Interestingly, even when a common IS mix is used, the mean inter-laboratory variation at the 90th centile is still 21.9% (range 10.6% to 35.0%). The Horwitz equation [
8] was used to calculate the PRSD, which is a predictor of inter-laboratory variation for a given analyte. The PRSD for leucine, methionine, phenylalanine, C5, C5DC, C8, tyrosine and C10 are 8.8, 10.9, 9.7, 17.3, 21.5, 20.8, 9.8 and 21.0% respectively, indicating that analytical performance of these analytes is still poorer than might be expected.

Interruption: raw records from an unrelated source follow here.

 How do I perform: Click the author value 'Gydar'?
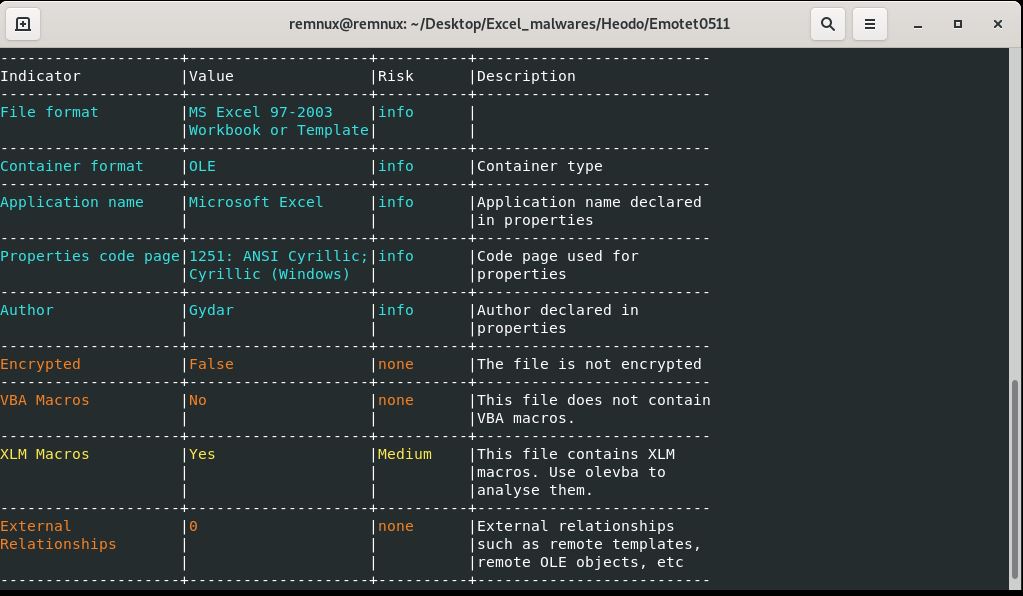click(x=211, y=310)
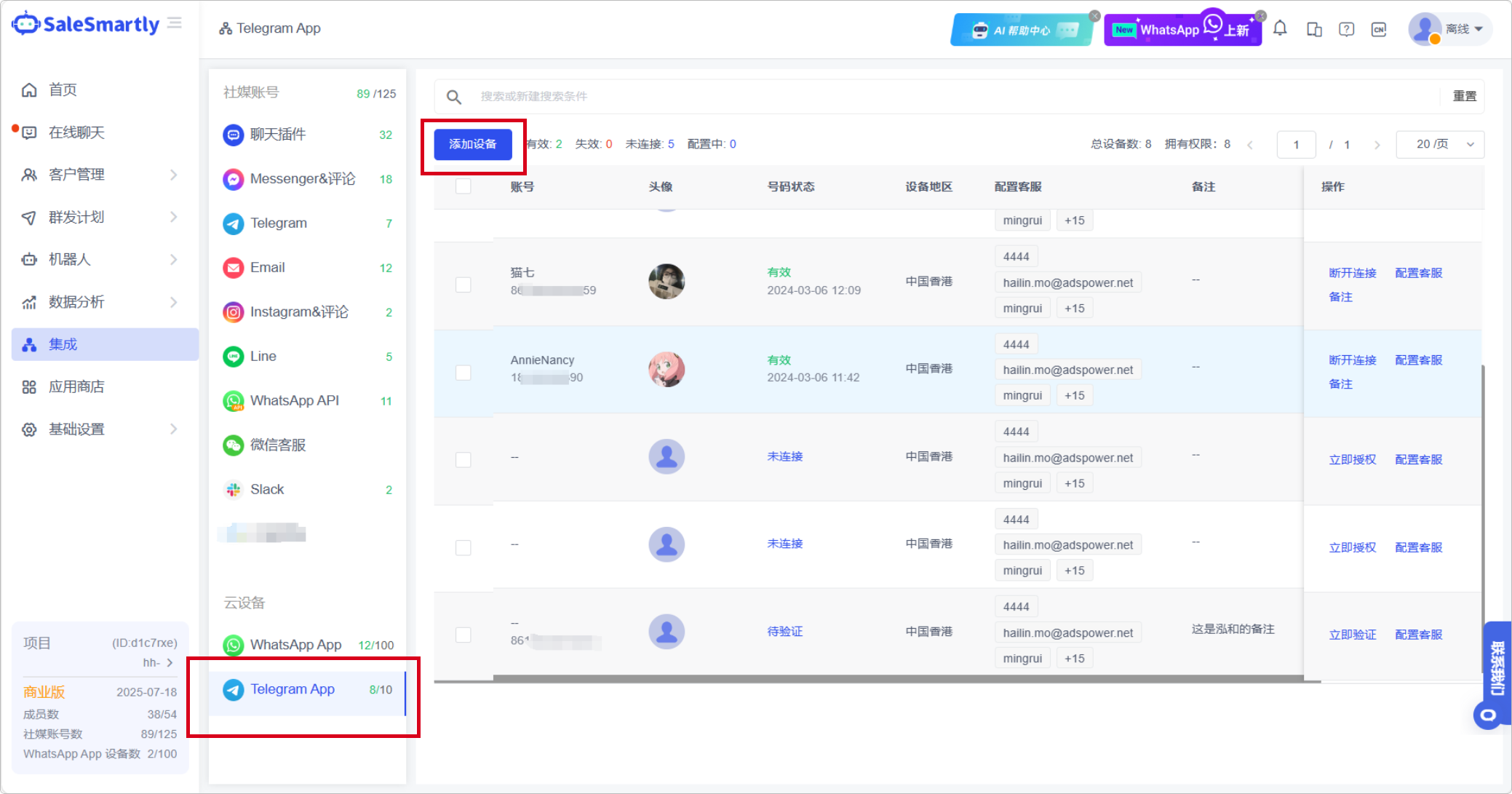Check the select-all checkbox in table header
The image size is (1512, 794).
(463, 186)
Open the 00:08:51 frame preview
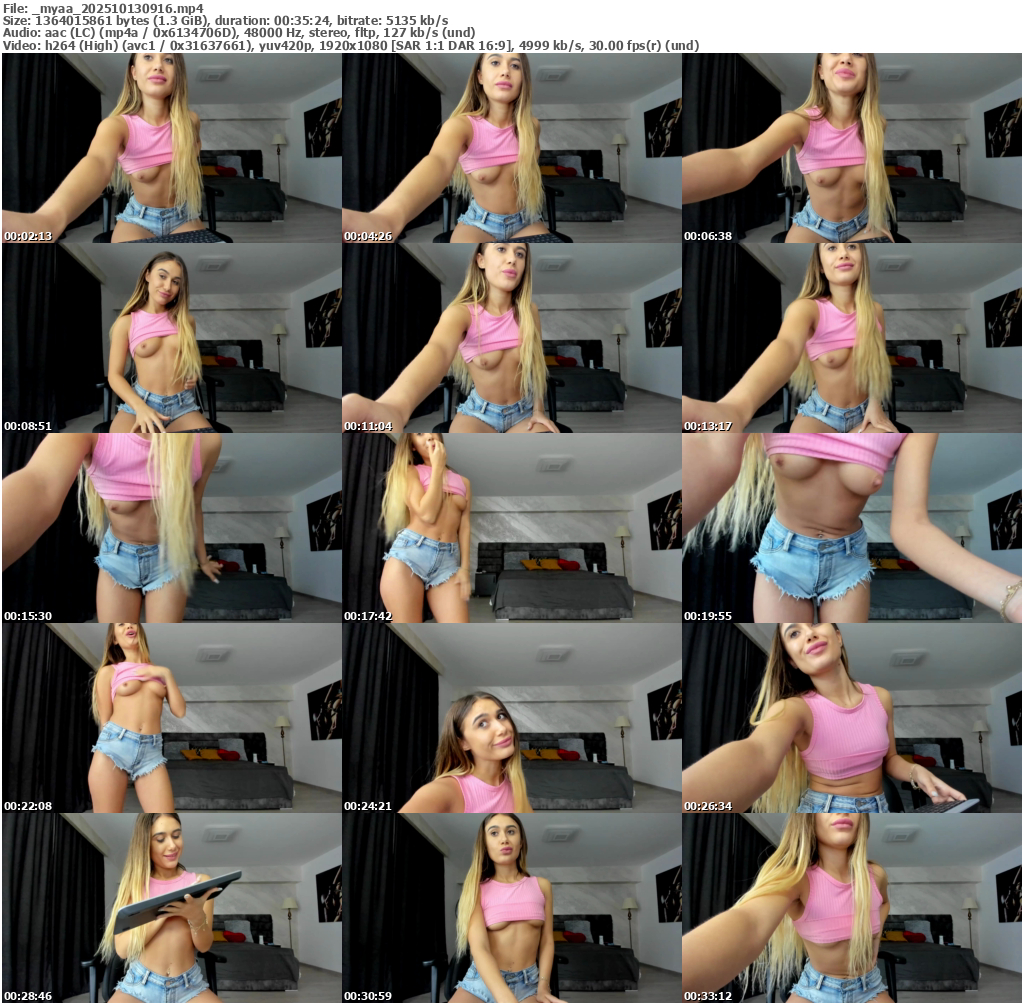The image size is (1024, 1003). [x=171, y=338]
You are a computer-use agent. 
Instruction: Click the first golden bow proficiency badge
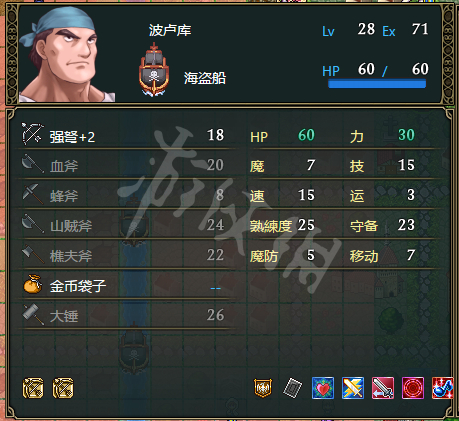[x=33, y=388]
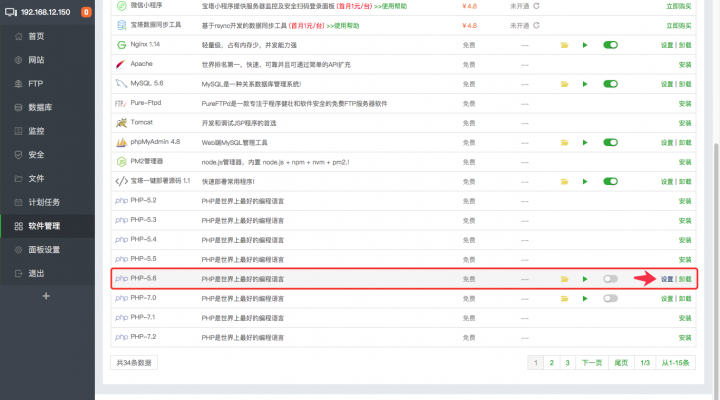Viewport: 720px width, 400px height.
Task: Open 软件管理 in the sidebar
Action: point(46,226)
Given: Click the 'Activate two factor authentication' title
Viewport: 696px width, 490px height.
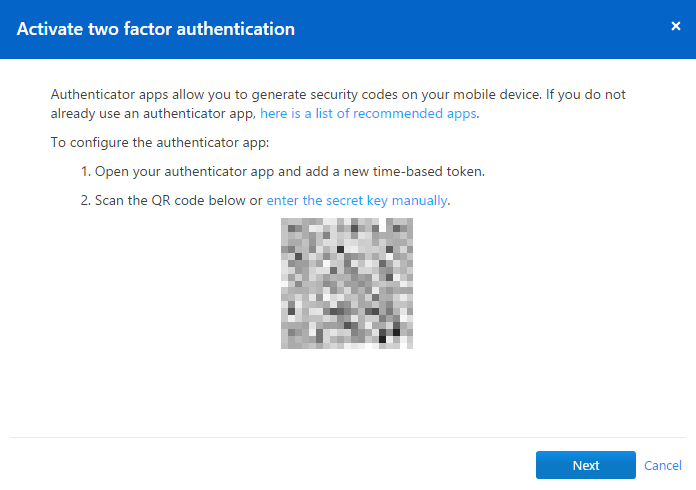Looking at the screenshot, I should pyautogui.click(x=156, y=29).
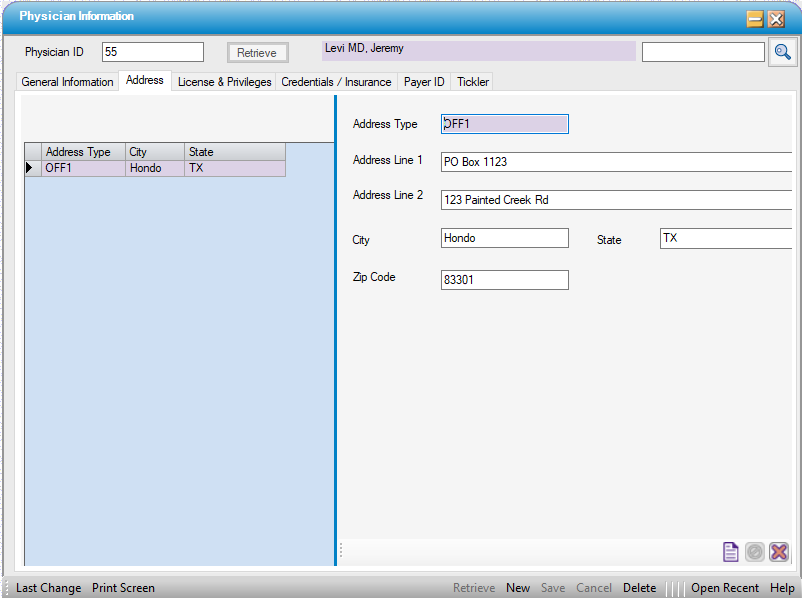This screenshot has width=802, height=598.
Task: Click the grayed-out cancel circle icon
Action: pos(755,552)

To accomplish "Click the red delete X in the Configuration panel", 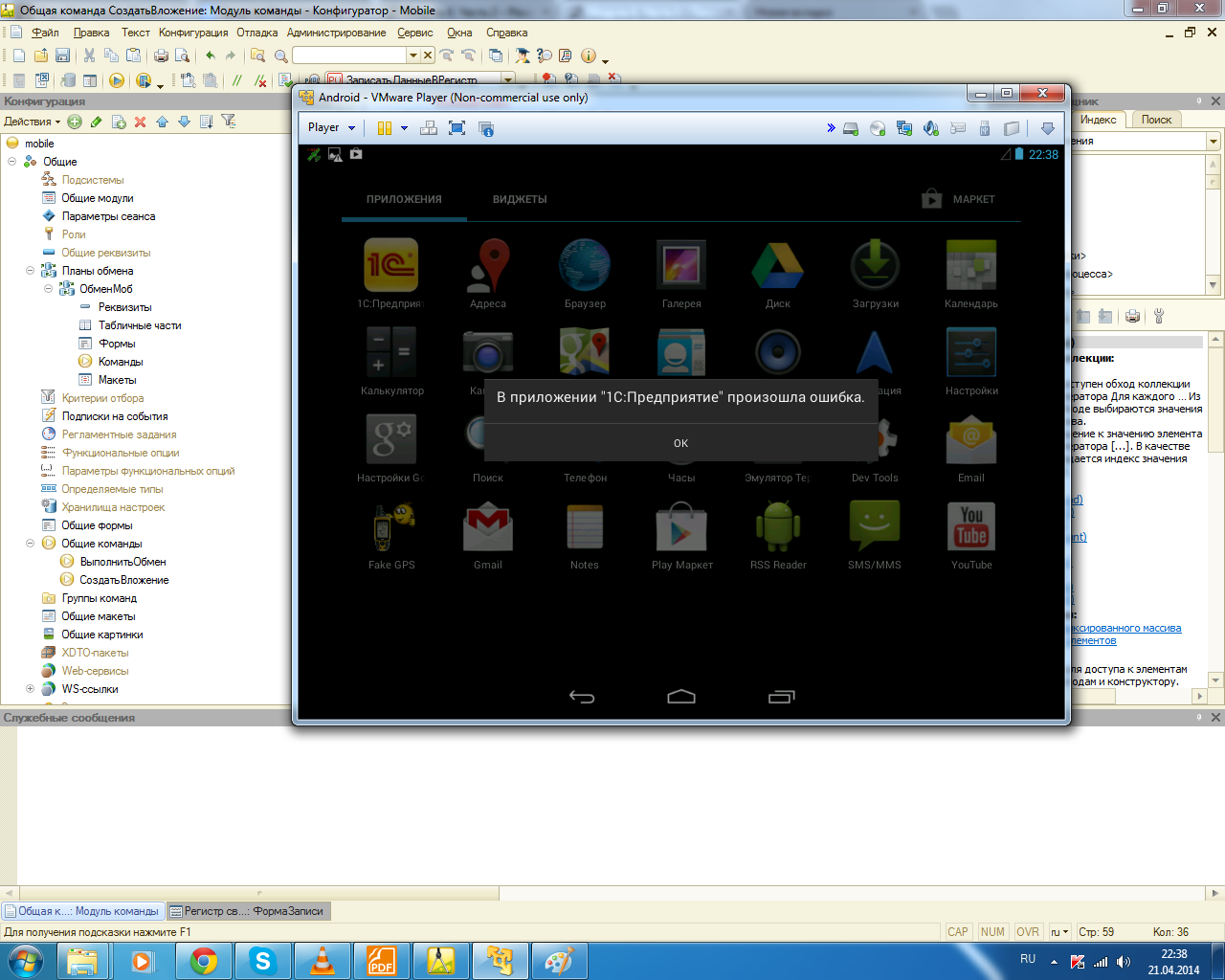I will tap(140, 122).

It is evident that factors other than the source of IS are also contributing to the variation in expanded NBS results. When quantitation is by internal calibration alone, the final result is influenced by the volume of blood assumed to be present in a 3.2 mm sub-punch, the extraction process and the instrument set up. In this study, the latter point was uncontrolled, as was the preparation of the working IS solution. Preparation of the working IS solution required the aliquots of IS mix to be reconstituted in a fixed volume of 80% methanol. This step, whilst critical, would be considered standard practice for a Clinical Laboratory accredited to the internationally recognized standard ISO 15189:2012 by the United Kingdom Accreditation Service (UKAS) and logic dictates that it would likely have been performed with a reasonable degree of accuracy, plus variation from this step would have contributed to the random effects of the linear mixed-effect model. Likewise, pre-analytical factors associated with DBS sampling such as haematocrit, spot size/volume and location of sub-punch can influence results [
6], but again these were common to all laboratories. We hypothesize that variation in instrument set-up is also a significant variable, although we acknowledge that the presence of any interfering species from reagents, consumables, contamination or even the samples themselves would also have an effect.